◆ OBJECTIVE ◆
Copy the records below, putting "Window size" wherever "Viewport" appears and changing nothing else.

::::::::

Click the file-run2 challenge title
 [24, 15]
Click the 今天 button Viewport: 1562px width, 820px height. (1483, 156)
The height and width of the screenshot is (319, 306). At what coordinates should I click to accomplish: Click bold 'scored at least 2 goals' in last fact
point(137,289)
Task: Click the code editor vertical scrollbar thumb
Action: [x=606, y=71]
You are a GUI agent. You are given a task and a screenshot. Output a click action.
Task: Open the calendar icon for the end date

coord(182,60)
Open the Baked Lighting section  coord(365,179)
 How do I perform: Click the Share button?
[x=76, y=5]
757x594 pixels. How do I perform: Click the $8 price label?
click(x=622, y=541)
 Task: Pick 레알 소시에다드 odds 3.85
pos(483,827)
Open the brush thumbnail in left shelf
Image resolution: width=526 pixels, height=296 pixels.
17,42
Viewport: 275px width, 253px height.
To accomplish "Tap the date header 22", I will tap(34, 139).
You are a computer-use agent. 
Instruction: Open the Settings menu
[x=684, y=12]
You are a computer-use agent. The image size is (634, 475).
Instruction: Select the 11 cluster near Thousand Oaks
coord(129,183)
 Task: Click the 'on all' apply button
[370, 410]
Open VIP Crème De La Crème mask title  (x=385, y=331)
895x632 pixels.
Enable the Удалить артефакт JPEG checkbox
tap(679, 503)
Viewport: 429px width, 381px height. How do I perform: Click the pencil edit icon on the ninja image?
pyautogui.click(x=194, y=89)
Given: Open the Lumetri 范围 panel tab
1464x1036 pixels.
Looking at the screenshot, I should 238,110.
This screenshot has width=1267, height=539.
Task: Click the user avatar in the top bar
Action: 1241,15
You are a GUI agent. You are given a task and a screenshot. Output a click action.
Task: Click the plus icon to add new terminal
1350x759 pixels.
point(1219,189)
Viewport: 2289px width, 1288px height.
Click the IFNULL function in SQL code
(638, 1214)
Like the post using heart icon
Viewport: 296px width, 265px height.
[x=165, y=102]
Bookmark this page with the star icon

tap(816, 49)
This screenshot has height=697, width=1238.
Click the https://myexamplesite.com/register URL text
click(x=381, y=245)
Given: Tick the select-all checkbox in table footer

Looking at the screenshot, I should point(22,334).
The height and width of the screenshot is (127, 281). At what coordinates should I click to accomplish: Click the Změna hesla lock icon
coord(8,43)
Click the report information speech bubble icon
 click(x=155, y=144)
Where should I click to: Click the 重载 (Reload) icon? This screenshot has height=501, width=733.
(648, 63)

::::::::

◆ WRITTEN RESPONSE ◆
Click the file-run2 challenge title
 [24, 15]
Click the 今天 button Window size: 1562px width, 820px height. (1483, 156)
The height and width of the screenshot is (319, 306). At what coordinates should I click to accomplish: Click bold 'scored at least 2 goals' in last fact
point(137,289)
Task: Click the code editor vertical scrollbar thumb
Action: [x=606, y=71]
You are a GUI agent. You are given a task and a screenshot. Output a click action.
Task: Open the calendar icon for the end date

coord(182,60)
Open the Baked Lighting section  coord(365,179)
 How do I perform: Click the Share button?
[x=76, y=5]
757x594 pixels. How do I perform: Click the $8 price label?
click(x=622, y=541)
 Task: Pick 레알 소시에다드 odds 3.85
pos(483,827)
Open the brush thumbnail in left shelf
Image resolution: width=526 pixels, height=296 pixels.
17,42
Window size: 275px width, 253px height.
To accomplish "Tap the date header 22", I will tap(34, 139).
You are a computer-use agent. 
Instruction: Open the Settings menu
[x=684, y=12]
You are a computer-use agent. The image size is (634, 475).
Instruction: Select the 11 cluster near Thousand Oaks
coord(129,183)
 Task: Click the 'on all' apply button
[370, 410]
Open VIP Crème De La Crème mask title  (x=385, y=331)
895x632 pixels.
Enable the Удалить артефакт JPEG checkbox
tap(679, 503)
Window size: 429px width, 381px height. How do I perform: Click the pencil edit icon on the ninja image?
pyautogui.click(x=194, y=89)
Given: Open the Lumetri 范围 panel tab
1464x1036 pixels.
Looking at the screenshot, I should 238,110.
This screenshot has width=1267, height=539.
Task: Click the user avatar in the top bar
Action: 1241,15
You are a GUI agent. You are given a task and a screenshot. Output a click action.
Task: Click the plus icon to add new terminal
1350x759 pixels.
point(1219,189)
Window size: 2289px width, 1288px height.
Click the IFNULL function in SQL code
(638, 1214)
Like the post using heart icon
Window size: 296px width, 265px height.
[x=165, y=102]
Bookmark this page with the star icon

tap(816, 49)
This screenshot has height=697, width=1238.
Click the https://myexamplesite.com/register URL text
click(x=381, y=245)
Given: Tick the select-all checkbox in table footer

Looking at the screenshot, I should point(22,334).
The height and width of the screenshot is (127, 281). At what coordinates should I click to accomplish: Click the Změna hesla lock icon
coord(8,43)
Click the report information speech bubble icon
 click(x=155, y=144)
Where should I click to: Click the 重载 (Reload) icon? This screenshot has height=501, width=733.
(648, 63)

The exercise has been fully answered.